Your objective. Arrange the records below as a JSON list of strings, one string per line, skipping any blank lines.

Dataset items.
-.-.-

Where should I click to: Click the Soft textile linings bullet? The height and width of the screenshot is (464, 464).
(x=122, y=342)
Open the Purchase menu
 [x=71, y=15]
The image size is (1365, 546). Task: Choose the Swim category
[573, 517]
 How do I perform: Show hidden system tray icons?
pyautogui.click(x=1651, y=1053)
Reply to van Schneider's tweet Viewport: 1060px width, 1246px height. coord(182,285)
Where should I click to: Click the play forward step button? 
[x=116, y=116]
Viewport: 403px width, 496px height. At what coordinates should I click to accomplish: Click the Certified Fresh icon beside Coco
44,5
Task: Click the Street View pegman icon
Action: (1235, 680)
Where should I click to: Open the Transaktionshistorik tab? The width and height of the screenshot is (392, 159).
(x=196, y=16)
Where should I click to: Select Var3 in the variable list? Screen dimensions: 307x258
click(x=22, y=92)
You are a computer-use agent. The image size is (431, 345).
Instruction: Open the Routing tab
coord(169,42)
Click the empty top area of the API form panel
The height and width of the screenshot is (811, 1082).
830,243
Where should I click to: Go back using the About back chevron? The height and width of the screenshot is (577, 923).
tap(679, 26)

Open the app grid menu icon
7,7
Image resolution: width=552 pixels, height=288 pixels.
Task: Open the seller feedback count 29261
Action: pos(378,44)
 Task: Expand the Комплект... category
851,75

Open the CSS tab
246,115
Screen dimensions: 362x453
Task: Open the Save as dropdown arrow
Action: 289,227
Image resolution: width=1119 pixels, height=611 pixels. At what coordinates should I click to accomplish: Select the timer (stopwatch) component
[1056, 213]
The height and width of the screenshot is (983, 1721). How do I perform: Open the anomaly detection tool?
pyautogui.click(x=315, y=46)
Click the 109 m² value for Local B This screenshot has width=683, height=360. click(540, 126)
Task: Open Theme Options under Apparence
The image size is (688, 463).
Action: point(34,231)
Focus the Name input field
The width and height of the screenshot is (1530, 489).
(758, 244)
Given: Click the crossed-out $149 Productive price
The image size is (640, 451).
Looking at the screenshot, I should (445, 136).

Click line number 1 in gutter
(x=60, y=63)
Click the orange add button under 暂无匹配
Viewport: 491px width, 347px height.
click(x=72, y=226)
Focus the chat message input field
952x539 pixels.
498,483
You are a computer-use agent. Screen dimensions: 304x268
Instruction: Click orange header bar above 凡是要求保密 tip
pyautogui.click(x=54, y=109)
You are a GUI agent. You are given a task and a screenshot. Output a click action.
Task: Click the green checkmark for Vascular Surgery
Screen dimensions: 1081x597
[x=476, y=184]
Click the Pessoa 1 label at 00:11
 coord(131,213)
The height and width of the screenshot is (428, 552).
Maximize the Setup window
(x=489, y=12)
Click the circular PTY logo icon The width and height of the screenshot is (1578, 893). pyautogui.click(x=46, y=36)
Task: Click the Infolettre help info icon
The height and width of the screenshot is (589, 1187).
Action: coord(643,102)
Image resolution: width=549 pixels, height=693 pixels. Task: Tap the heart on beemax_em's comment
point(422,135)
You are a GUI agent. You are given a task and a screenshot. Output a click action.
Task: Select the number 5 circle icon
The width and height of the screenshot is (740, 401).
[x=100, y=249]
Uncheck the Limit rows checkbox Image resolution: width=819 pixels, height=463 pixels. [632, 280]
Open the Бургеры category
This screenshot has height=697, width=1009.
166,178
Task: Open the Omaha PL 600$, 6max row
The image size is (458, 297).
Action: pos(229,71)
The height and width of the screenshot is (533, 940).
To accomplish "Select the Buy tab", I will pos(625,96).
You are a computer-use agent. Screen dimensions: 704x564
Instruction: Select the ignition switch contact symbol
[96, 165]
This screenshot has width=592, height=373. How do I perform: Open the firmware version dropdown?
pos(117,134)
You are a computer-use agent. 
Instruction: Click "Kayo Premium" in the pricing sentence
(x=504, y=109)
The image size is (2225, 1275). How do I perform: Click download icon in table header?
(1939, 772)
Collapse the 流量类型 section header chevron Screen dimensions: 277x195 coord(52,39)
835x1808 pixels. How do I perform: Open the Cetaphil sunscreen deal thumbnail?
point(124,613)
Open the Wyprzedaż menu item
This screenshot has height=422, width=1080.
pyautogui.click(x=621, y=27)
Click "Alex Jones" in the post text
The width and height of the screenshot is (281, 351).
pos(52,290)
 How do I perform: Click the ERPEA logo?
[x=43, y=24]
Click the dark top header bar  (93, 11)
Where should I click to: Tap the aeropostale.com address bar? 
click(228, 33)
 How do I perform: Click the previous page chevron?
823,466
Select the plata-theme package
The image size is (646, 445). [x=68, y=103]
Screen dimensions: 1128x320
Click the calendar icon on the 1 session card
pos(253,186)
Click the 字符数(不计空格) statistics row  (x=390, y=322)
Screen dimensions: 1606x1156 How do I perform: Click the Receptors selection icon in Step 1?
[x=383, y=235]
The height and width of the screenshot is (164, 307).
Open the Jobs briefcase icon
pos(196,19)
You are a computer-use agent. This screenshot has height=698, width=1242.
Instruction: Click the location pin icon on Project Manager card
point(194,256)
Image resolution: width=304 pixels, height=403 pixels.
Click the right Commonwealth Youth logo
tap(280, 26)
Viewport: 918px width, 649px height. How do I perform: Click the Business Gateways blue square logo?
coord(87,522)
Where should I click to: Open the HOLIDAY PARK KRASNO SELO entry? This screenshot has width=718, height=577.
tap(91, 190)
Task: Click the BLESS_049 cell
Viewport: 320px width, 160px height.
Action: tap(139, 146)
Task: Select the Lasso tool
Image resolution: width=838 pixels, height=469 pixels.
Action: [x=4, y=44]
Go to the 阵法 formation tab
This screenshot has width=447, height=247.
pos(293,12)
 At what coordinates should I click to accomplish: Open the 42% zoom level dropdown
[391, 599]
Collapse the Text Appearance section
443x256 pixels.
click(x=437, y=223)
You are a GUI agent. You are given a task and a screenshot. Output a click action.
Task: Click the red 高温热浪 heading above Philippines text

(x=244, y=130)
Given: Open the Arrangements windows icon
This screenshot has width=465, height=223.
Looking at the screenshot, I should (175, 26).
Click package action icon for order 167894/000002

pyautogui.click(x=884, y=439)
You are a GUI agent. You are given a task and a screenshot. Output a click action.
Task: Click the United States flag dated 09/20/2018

-.-.-

Result for this exercise.
[
  "Where should I click to: Click the Soft textile linings bullet? The height and width of the screenshot is (464, 464).",
  "(x=122, y=342)",
  "Open the Purchase menu",
  " [x=71, y=15]",
  "The image size is (1365, 546). Task: Choose the Swim category",
  "[573, 517]",
  " How do I perform: Show hidden system tray icons?",
  "pyautogui.click(x=1651, y=1053)",
  "Reply to van Schneider's tweet Viewport: 1060px width, 1246px height. coord(182,285)",
  "Where should I click to: Click the play forward step button? ",
  "[x=116, y=116]",
  "Viewport: 403px width, 496px height. At what coordinates should I click to accomplish: Click the Certified Fresh icon beside Coco",
  "44,5",
  "Task: Click the Street View pegman icon",
  "Action: (1235, 680)",
  "Where should I click to: Open the Transaktionshistorik tab? The width and height of the screenshot is (392, 159).",
  "(x=196, y=16)",
  "Where should I click to: Select Var3 in the variable list? Screen dimensions: 307x258",
  "click(x=22, y=92)",
  "You are a computer-use agent. The image size is (431, 345).",
  "Instruction: Open the Routing tab",
  "coord(169,42)",
  "Click the empty top area of the API form panel",
  "The height and width of the screenshot is (811, 1082).",
  "830,243",
  "Where should I click to: Go back using the About back chevron? The height and width of the screenshot is (577, 923).",
  "tap(679, 26)",
  "Open the app grid menu icon",
  "7,7",
  "Image resolution: width=552 pixels, height=288 pixels.",
  "Task: Open the seller feedback count 29261",
  "Action: pos(378,44)",
  " Task: Expand the Комплект... category",
  "851,75",
  "Open the CSS tab",
  "246,115",
  "Screen dimensions: 362x453",
  "Task: Open the Save as dropdown arrow",
  "Action: 289,227",
  "Image resolution: width=1119 pixels, height=611 pixels. At what coordinates should I click to accomplish: Select the timer (stopwatch) component",
  "[1056, 213]",
  "The height and width of the screenshot is (983, 1721). How do I perform: Open the anomaly detection tool?",
  "pyautogui.click(x=315, y=46)",
  "Click the 109 m² value for Local B This screenshot has width=683, height=360. click(540, 126)",
  "Task: Open Theme Options under Apparence",
  "The image size is (688, 463).",
  "Action: point(34,231)",
  "Focus the Name input field",
  "The width and height of the screenshot is (1530, 489).",
  "(758, 244)",
  "Given: Click the crossed-out $149 Productive price",
  "The image size is (640, 451).",
  "Looking at the screenshot, I should (445, 136).",
  "Click line number 1 in gutter",
  "(x=60, y=63)",
  "Click the orange add button under 暂无匹配",
  "Viewport: 491px width, 347px height.",
  "click(x=72, y=226)",
  "Focus the chat message input field",
  "952x539 pixels.",
  "498,483",
  "You are a computer-use agent. Screen dimensions: 304x268",
  "Instruction: Click orange header bar above 凡是要求保密 tip",
  "pyautogui.click(x=54, y=109)",
  "You are a GUI agent. You are given a task and a screenshot. Output a click action.",
  "Task: Click the green checkmark for Vascular Surgery",
  "Screen dimensions: 1081x597",
  "[x=476, y=184]",
  "Click the Pessoa 1 label at 00:11",
  " coord(131,213)",
  "The height and width of the screenshot is (428, 552).",
  "Maximize the Setup window",
  "(x=489, y=12)",
  "Click the circular PTY logo icon The width and height of the screenshot is (1578, 893). pyautogui.click(x=46, y=36)",
  "Task: Click the Infolettre help info icon",
  "The height and width of the screenshot is (589, 1187).",
  "Action: coord(643,102)",
  "Image resolution: width=549 pixels, height=693 pixels. Task: Tap the heart on beemax_em's comment",
  "point(422,135)",
  "You are a GUI agent. You are given a task and a screenshot. Output a click action.",
  "Task: Select the number 5 circle icon",
  "The width and height of the screenshot is (740, 401).",
  "[x=100, y=249]",
  "Uncheck the Limit rows checkbox Image resolution: width=819 pixels, height=463 pixels. [632, 280]",
  "Open the Бургеры category",
  "This screenshot has height=697, width=1009.",
  "166,178",
  "Task: Open the Omaha PL 600$, 6max row",
  "The image size is (458, 297).",
  "Action: pos(229,71)",
  "The height and width of the screenshot is (533, 940).",
  "To accomplish \"Select the Buy tab\", I will pos(625,96).",
  "You are a computer-use agent. Screen dimensions: 704x564",
  "Instruction: Select the ignition switch contact symbol",
  "[96, 165]",
  "This screenshot has width=592, height=373. How do I perform: Open the firmware version dropdown?",
  "pos(117,134)",
  "You are a computer-use agent. ",
  "Instruction: Click \"Kayo Premium\" in the pricing sentence",
  "(x=504, y=109)",
  "The image size is (2225, 1275). How do I perform: Click download icon in table header?",
  "(1939, 772)",
  "Collapse the 流量类型 section header chevron Screen dimensions: 277x195 coord(52,39)",
  "835x1808 pixels. How do I perform: Open the Cetaphil sunscreen deal thumbnail?",
  "point(124,613)",
  "Open the Wyprzedaż menu item",
  "This screenshot has height=422, width=1080.",
  "pyautogui.click(x=621, y=27)",
  "Click \"Alex Jones\" in the post text",
  "The width and height of the screenshot is (281, 351).",
  "pos(52,290)",
  " How do I perform: Click the ERPEA logo?",
  "[x=43, y=24]",
  "Click the dark top header bar  (93, 11)",
  "Where should I click to: Tap the aeropostale.com address bar? ",
  "click(228, 33)",
  " How do I perform: Click the previous page chevron?",
  "823,466",
  "Select the plata-theme package",
  "The image size is (646, 445). [x=68, y=103]",
  "Screen dimensions: 1128x320",
  "Click the calendar icon on the 1 session card",
  "pos(253,186)",
  "Click the 字符数(不计空格) statistics row  (x=390, y=322)",
  "Screen dimensions: 1606x1156 How do I perform: Click the Receptors selection icon in Step 1?",
  "[x=383, y=235]",
  "The height and width of the screenshot is (164, 307).",
  "Open the Jobs briefcase icon",
  "pos(196,19)",
  "You are a computer-use agent. This screenshot has height=698, width=1242.",
  "Instruction: Click the location pin icon on Project Manager card",
  "point(194,256)",
  "Image resolution: width=304 pixels, height=403 pixels.",
  "Click the right Commonwealth Youth logo",
  "tap(280, 26)",
  "Viewport: 918px width, 649px height. How do I perform: Click the Business Gateways blue square logo?",
  "coord(87,522)",
  "Where should I click to: Open the HOLIDAY PARK KRASNO SELO entry? This screenshot has width=718, height=577.",
  "tap(91, 190)",
  "Task: Click the BLESS_049 cell",
  "Viewport: 320px width, 160px height.",
  "Action: tap(139, 146)",
  "Task: Select the Lasso tool",
  "Image resolution: width=838 pixels, height=469 pixels.",
  "Action: [x=4, y=44]",
  "Go to the 阵法 formation tab",
  "This screenshot has width=447, height=247.",
  "pos(293,12)",
  " At what coordinates should I click to accomplish: Open the 42% zoom level dropdown",
  "[391, 599]",
  "Collapse the Text Appearance section",
  "443x256 pixels.",
  "click(x=437, y=223)",
  "You are a GUI agent. You are given a task and a screenshot. Output a click action.",
  "Task: Click the red 高温热浪 heading above Philippines text",
  "(x=244, y=130)",
  "Given: Open the Arrangements windows icon",
  "This screenshot has width=465, height=223.",
  "Looking at the screenshot, I should (175, 26).",
  "Click package action icon for order 167894/000002",
  "pyautogui.click(x=884, y=439)",
  "You are a GUI agent. You are given a task and a screenshot. Output a click action.",
  "Task: Click the United States flag dated 09/20/2018"
]